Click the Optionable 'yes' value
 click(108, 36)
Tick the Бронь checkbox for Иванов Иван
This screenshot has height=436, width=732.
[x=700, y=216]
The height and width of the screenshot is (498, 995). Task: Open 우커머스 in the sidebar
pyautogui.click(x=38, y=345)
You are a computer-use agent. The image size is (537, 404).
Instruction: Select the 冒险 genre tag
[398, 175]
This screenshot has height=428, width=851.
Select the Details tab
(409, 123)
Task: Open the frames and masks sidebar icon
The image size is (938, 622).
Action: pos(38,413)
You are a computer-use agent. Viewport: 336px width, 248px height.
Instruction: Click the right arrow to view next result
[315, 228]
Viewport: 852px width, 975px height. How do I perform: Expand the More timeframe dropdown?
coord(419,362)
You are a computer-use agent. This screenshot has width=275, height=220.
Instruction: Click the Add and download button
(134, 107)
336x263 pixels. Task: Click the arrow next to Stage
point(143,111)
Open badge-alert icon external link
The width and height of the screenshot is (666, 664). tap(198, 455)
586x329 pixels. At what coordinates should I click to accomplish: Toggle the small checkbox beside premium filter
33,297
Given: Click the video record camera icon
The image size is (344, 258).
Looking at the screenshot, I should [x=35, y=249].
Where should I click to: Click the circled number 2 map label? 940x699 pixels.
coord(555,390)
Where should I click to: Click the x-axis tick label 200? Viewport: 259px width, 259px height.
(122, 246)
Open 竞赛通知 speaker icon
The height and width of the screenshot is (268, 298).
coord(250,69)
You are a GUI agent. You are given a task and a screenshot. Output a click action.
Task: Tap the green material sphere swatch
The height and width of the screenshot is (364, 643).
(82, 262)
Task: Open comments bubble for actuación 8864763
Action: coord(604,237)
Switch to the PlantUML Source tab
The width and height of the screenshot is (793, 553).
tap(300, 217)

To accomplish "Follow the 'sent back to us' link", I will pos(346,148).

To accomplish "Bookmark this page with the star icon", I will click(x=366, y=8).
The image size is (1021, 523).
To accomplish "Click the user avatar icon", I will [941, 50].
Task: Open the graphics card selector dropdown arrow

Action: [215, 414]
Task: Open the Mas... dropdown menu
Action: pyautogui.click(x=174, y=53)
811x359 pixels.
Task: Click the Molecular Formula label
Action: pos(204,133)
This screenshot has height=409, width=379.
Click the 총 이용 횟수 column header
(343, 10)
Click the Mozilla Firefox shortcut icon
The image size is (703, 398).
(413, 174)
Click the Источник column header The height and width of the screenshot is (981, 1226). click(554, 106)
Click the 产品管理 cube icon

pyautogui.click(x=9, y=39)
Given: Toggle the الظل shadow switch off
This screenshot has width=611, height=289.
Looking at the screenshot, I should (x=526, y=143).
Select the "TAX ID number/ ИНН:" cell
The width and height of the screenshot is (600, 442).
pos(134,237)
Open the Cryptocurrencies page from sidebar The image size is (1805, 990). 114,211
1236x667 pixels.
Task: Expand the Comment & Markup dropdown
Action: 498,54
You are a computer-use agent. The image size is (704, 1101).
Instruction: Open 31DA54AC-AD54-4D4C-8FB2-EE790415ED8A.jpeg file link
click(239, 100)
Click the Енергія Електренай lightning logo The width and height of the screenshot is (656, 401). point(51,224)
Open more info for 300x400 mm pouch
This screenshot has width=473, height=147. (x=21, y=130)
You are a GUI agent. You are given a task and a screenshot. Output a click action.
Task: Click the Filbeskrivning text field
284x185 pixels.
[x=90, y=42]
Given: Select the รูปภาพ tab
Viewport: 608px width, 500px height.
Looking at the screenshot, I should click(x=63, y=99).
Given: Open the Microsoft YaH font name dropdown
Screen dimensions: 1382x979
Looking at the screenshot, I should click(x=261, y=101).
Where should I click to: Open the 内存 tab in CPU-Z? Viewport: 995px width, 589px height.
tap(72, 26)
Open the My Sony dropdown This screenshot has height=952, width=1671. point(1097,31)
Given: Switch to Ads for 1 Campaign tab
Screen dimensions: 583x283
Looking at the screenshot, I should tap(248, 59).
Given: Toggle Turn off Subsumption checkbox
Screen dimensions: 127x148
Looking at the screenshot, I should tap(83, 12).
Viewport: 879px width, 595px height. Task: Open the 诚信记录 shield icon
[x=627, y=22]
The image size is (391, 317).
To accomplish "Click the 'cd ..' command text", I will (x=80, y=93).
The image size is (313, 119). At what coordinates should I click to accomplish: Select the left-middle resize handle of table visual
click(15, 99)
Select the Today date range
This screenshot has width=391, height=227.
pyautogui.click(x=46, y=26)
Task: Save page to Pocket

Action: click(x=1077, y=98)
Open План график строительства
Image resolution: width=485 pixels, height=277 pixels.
------
Repeat the material exactly. Begin with its first line and end with the line that has "Task: Open the frames and masks sidebar icon".

▶ _Solution for this problem_:
Click the Optionable 'yes' value
 click(108, 36)
Tick the Бронь checkbox for Иванов Иван
This screenshot has height=436, width=732.
[x=700, y=216]
The height and width of the screenshot is (498, 995). Task: Open 우커머스 in the sidebar
pyautogui.click(x=38, y=345)
You are a computer-use agent. The image size is (537, 404).
Instruction: Select the 冒险 genre tag
[398, 175]
This screenshot has height=428, width=851.
Select the Details tab
(409, 123)
Task: Open the frames and masks sidebar icon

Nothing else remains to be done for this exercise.